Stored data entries

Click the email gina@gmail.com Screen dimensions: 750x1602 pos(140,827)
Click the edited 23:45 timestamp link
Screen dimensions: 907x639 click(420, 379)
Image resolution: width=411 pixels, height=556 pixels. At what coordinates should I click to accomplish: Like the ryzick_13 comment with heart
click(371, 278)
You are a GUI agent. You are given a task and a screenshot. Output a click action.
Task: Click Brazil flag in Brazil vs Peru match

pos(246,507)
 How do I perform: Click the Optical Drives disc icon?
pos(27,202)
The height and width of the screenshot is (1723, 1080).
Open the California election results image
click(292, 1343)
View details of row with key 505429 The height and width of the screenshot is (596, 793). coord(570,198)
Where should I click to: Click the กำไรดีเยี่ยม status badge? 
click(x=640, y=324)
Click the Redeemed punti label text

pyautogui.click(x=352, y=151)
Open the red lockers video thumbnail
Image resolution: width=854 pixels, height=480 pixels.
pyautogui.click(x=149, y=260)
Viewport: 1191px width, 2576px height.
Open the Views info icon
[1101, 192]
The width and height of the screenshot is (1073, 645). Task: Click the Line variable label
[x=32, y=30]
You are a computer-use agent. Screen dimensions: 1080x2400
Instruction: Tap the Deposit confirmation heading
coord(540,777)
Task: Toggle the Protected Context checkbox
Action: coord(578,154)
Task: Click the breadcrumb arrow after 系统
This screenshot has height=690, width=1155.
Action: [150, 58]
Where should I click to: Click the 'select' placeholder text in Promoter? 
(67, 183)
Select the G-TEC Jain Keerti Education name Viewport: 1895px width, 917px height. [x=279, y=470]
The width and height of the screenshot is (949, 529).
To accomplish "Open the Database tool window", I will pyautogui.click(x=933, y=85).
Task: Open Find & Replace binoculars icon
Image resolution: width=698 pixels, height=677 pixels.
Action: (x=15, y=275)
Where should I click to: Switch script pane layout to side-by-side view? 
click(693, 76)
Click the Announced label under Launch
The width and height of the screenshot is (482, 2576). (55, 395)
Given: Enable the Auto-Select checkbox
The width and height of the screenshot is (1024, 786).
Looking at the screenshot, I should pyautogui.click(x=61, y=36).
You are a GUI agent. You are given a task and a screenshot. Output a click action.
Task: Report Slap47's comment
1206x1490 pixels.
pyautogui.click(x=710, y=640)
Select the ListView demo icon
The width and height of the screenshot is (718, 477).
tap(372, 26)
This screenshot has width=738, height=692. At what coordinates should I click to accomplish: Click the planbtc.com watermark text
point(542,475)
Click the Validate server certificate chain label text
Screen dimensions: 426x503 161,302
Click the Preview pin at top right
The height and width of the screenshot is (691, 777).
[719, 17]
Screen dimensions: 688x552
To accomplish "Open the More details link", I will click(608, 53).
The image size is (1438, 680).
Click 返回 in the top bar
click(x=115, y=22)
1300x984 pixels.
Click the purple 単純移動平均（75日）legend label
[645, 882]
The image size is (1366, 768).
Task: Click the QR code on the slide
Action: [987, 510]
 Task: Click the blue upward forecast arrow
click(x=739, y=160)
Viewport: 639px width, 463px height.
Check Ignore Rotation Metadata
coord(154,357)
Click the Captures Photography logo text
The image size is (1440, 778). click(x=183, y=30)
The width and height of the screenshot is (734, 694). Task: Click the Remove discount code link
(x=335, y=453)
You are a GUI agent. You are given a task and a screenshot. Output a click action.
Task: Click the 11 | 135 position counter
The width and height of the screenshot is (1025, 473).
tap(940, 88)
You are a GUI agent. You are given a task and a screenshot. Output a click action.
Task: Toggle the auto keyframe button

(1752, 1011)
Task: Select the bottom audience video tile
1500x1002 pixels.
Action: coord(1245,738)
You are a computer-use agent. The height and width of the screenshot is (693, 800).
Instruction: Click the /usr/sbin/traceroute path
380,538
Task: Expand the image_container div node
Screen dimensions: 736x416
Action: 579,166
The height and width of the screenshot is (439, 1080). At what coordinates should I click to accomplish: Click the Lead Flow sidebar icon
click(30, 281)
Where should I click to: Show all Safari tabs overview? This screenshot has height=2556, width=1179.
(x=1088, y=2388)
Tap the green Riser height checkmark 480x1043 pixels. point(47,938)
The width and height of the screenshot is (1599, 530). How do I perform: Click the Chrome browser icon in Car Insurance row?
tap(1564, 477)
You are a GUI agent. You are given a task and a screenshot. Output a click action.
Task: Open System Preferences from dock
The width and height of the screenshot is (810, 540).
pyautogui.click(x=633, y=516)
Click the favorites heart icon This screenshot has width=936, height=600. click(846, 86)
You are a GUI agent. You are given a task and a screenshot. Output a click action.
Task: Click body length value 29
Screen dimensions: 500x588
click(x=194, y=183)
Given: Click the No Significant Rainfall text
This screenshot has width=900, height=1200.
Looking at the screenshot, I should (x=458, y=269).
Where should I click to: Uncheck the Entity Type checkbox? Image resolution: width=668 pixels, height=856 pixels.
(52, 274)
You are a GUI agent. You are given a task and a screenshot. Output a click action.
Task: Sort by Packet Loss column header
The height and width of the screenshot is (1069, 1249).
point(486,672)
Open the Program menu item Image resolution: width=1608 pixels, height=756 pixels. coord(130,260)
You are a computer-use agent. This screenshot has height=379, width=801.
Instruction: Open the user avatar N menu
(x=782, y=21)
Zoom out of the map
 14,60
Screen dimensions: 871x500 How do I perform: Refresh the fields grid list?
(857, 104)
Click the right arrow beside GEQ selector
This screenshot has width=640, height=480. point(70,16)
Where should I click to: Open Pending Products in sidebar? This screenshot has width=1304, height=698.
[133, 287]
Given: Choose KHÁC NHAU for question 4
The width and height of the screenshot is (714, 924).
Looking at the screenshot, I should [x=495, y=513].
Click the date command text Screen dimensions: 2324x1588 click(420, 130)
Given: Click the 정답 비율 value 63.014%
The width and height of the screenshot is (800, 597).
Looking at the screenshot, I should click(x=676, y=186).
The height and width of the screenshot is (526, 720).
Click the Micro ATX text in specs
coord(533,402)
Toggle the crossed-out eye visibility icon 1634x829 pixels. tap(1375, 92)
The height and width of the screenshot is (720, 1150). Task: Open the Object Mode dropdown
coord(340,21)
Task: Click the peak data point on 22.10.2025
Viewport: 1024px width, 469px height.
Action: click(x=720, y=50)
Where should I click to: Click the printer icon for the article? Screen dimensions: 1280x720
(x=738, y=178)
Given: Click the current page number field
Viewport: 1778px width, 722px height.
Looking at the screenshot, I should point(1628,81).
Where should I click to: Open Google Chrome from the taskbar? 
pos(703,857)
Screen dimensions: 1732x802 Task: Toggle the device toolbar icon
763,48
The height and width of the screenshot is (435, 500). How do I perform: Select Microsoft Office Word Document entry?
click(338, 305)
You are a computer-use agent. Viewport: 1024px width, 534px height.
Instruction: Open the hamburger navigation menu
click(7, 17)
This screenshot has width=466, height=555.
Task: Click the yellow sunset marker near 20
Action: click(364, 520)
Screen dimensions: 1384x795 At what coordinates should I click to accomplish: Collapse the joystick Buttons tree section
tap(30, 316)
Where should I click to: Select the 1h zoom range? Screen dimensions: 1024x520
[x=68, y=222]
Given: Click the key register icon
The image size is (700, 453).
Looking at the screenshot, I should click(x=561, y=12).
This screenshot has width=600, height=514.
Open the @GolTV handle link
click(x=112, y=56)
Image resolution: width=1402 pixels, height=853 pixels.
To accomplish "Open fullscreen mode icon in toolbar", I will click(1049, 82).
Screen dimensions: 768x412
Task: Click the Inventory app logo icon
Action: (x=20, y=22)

▶ **AIM OF THE EXERCISE**: Would you print exactly, and only, the lines of the data above from the line with "The image size is (1438, 680)." through the line with "Viewport: 639px width, 463px height.", inclusive?

▶ **ANSWER BOX**:
The image size is (1438, 680).
Click 返回 in the top bar
click(x=115, y=22)
1300x984 pixels.
Click the purple 単純移動平均（75日）legend label
[645, 882]
The image size is (1366, 768).
Task: Click the QR code on the slide
Action: [987, 510]
 Task: Click the blue upward forecast arrow
click(x=739, y=160)
Viewport: 639px width, 463px height.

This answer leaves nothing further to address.